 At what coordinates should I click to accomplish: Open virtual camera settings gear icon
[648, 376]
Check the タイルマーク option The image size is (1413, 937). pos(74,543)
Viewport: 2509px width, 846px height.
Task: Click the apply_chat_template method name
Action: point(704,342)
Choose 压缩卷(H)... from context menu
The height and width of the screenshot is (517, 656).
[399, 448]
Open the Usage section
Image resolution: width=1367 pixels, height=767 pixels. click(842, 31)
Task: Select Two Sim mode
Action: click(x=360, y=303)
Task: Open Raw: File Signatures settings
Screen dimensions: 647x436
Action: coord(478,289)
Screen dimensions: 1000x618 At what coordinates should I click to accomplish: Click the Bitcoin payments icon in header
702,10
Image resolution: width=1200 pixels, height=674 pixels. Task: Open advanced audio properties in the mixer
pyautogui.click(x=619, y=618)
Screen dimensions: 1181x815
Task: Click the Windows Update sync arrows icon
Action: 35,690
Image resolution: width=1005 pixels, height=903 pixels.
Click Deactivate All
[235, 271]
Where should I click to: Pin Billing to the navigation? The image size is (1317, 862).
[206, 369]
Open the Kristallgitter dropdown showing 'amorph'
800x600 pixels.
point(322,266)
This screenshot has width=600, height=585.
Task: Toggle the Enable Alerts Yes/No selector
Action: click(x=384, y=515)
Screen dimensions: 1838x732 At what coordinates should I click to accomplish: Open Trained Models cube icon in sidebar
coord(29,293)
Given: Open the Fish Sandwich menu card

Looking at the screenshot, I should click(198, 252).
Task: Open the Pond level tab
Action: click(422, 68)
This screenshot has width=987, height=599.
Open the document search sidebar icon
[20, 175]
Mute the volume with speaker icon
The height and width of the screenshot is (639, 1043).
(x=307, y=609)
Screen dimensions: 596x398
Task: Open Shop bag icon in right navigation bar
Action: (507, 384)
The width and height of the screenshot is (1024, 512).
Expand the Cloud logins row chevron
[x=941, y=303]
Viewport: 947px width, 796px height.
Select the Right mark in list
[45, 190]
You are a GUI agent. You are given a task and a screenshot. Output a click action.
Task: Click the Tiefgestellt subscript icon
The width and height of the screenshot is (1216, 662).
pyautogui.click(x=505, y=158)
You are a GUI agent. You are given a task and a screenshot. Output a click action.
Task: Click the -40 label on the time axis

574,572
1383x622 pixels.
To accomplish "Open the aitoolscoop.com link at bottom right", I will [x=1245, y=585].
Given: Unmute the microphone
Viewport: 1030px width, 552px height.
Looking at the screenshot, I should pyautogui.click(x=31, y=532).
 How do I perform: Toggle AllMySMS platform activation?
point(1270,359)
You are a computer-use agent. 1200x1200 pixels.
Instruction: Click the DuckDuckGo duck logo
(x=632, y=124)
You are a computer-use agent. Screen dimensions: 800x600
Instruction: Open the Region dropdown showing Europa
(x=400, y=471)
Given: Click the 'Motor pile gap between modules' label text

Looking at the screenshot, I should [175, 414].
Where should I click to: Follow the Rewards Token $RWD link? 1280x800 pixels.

_ _ _ _ _ _ _

• **Assignment**: When a line of the material holds "computer", count it once, and then give the final number alone.

• **Output for this exercise**: 2